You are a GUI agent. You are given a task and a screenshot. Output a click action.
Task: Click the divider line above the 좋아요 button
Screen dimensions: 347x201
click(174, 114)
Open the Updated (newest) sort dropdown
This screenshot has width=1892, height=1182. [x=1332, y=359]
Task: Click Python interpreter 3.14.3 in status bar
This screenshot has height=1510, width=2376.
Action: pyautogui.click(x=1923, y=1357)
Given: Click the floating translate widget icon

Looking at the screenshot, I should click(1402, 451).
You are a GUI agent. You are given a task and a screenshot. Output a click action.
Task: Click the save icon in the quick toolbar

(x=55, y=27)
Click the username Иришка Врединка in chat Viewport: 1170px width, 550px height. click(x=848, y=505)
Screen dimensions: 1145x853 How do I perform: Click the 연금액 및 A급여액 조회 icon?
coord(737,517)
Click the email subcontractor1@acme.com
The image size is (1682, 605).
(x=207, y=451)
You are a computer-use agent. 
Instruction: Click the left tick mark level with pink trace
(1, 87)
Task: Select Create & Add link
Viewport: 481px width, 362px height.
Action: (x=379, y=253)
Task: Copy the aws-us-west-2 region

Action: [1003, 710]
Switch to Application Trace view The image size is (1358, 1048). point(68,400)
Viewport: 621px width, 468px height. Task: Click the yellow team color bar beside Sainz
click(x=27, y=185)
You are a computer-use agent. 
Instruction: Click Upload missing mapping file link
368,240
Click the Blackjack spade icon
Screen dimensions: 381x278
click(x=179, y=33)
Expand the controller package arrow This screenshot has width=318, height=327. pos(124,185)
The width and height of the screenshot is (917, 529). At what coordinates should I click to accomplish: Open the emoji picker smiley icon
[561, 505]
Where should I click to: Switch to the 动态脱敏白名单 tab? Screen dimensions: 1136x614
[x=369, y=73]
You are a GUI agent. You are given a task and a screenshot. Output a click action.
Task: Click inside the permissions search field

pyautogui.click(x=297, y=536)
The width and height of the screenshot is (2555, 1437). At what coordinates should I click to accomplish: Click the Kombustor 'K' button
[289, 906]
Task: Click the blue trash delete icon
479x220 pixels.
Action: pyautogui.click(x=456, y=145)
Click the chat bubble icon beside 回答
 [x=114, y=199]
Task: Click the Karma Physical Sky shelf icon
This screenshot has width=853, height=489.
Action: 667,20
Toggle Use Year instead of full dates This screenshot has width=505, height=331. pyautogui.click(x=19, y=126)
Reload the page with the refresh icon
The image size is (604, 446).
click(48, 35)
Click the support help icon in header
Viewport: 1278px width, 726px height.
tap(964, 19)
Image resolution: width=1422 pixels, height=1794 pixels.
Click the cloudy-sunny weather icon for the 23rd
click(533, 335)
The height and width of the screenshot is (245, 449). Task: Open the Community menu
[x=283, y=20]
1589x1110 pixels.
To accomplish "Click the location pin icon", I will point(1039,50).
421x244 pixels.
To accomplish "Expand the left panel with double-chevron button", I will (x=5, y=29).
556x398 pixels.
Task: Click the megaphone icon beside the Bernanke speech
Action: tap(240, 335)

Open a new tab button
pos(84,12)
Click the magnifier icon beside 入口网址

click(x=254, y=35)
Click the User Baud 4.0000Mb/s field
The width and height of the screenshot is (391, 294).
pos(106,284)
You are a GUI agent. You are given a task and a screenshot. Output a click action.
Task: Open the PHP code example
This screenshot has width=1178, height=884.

+++

• **Short problem**:
Count how many lines in the listing above contain the string "Expand", matching case exactly, and reply with only that number.

• **Exercise output**:
2